Exercise prompt - Could you reproduce the Dysphagia Clinic text word for word, starting at the words "Helping heart patients" and stopping after "problems. (Stock photo)"?

Text excerpt -
[Start of Attachment]

Helping heart patients with swallowing and feeding problems

At Children’s, a multidisciplinary team cares for heart patients with swallowing and feeding problems. (Stock photo)

Within days of being born with hypoplastic left heart syndrome, or HLHS, in early 2025, “James” underwent life-saving surgery to reconfigure blood flow so the right ventricle of his underdeveloped heart could pump blood to his little body. Unsurprisingly, the newborn had trouble swallowing and building the endurance needed to feed by mouth. In swooped skilled clinicians from the Dysphagia Clinic at Children’s of Alabama, who worked with James and his parents to determine the safest, most optimal feeding strategy for him after discharge.

The baby—now heading toward his first birthday and doing well—exemplifies the value of the Dysphagia Clinic’s multidisciplinary approach. The clinic previously existed in other capacities at Children’s but coalesced in January 2025 after the arrival of physician assistant Alex Clifton, PA-C, who runs the once-weekly, full-day clinic, seeing about 10 patients each week. Clifton works closely with speech language pathologist Kristen Kirkland, MCD, CCC-SLP, along with several other speech clinicians who rotate to cover the clinic.

Leaders with the Children’s of Alabama Aerodigestive Program created the Dysphagia Clinic to address the feeding and nutrition needs of babies with congenital heart disease as well as babies followed within the Aerodigestive Program who need close support from the gastroenterology, nutrition and speech therapy teams. In the clinic, patients receive medical and speech therapy perspectives, along with nutrition support. Kelly Trumbull, a registered dietitian with the Children’s Clinical Nutrition team, is embedded in the clinic.

The cardiac portion of the program was designed to address the previous gap of multidisciplinary, outpatient feeding care for babies with congenital heart disease. The team cares for these patients using the pediatric feeding disorder framework, addressing medical, nutritional, skill and psychosocial needs. Cardiologists, pulmonologists, otolaryngologists and pediatric surgeons collaborate with the clinic on this effort.

“We long wanted to fill a local void in this type of care for these heart patients,” said Rachel Kassel, M.D., Ph.D., a pediatric gastroenterologist with the Aerodigestive Program. “Buy-in from the University of Alabama at Birmingham (UAB) Department of Pediatrics, the Children’s Hearing and Speech team and the Children’s Nutrition team—paired with having a team of passionate individuals in the Dysphagia Clinic—has improved outpatient feeding and nutrition care for babies with complex congenital heart disease.”

Congenital heart disease encompasses a set of conditions that greatly predispose a baby to feeding and swallowing difficulties. These problems occur in pediatric heart patients in several ways: either by compressing the esophagus or vessels; through nerve damage; or from rapid breathing and fatigue in infants that can disrupt the coordination of sucking, swallowing and breathing. Their cases can also be complicated by vocal cord paralysis, ECMO treatment or the need for intubation.

[End of Attachment]

Information provided -

[Start of Attachment]

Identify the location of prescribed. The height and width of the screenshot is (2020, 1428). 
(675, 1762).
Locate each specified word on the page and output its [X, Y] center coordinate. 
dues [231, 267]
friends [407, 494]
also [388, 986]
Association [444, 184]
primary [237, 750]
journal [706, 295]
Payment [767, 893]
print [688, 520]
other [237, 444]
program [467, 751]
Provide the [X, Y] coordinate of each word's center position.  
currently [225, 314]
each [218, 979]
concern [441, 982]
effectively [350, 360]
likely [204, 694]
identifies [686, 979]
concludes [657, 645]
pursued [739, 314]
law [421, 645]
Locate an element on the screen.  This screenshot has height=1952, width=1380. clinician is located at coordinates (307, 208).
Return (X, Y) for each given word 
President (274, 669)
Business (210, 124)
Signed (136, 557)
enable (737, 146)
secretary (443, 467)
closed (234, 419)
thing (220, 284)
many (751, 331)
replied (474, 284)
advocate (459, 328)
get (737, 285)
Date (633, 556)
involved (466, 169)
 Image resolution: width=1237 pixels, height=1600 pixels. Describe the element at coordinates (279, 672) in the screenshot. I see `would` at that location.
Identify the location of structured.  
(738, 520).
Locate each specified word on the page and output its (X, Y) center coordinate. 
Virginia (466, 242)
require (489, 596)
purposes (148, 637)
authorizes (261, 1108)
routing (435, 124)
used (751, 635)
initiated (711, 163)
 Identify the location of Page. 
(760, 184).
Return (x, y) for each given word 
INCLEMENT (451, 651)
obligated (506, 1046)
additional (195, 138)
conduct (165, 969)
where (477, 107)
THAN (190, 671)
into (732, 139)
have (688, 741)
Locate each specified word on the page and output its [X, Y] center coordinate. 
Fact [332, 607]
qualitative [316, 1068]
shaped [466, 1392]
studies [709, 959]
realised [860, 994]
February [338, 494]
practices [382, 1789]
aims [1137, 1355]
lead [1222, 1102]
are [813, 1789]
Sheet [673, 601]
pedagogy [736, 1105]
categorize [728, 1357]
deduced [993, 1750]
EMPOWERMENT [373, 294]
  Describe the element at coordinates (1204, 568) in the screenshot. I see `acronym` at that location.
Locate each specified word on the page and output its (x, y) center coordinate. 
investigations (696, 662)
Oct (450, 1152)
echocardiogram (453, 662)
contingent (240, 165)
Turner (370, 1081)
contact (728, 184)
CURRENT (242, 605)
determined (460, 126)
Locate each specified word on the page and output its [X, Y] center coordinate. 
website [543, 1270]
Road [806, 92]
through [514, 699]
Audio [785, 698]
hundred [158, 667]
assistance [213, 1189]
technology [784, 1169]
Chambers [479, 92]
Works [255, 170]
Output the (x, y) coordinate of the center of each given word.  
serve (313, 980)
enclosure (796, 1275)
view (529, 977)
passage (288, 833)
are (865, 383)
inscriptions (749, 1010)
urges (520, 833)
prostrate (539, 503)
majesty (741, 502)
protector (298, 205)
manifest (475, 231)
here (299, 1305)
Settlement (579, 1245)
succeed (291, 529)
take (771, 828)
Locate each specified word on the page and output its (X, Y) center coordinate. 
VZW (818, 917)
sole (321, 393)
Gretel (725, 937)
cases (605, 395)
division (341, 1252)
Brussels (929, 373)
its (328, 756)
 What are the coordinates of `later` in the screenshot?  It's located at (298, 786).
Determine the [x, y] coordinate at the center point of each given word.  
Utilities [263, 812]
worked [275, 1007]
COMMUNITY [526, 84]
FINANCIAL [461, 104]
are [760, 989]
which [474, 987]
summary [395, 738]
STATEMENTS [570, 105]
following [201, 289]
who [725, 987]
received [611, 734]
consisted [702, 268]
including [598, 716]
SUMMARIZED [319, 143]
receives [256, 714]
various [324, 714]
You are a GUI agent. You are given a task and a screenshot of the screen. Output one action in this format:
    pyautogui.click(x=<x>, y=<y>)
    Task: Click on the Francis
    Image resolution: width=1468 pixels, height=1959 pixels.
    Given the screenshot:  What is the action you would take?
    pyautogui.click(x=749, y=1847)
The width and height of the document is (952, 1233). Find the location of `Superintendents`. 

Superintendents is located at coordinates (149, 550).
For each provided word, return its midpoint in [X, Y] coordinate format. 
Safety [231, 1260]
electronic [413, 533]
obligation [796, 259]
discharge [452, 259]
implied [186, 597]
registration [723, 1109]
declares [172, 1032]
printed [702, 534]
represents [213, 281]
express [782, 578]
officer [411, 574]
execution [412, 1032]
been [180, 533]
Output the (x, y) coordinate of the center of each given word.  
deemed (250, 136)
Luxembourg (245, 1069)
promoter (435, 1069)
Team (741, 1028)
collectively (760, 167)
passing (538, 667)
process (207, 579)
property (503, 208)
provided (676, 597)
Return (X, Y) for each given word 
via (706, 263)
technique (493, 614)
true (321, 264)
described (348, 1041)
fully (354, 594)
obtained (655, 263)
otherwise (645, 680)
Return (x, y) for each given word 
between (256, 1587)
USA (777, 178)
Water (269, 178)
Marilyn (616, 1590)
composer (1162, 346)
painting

[End of Attachment]

Your solution -
Helping heart patients with swallowing and feeding problems

At Children’s, a multidisciplinary team cares for heart patients with swallowing and feeding problems. (Stock photo)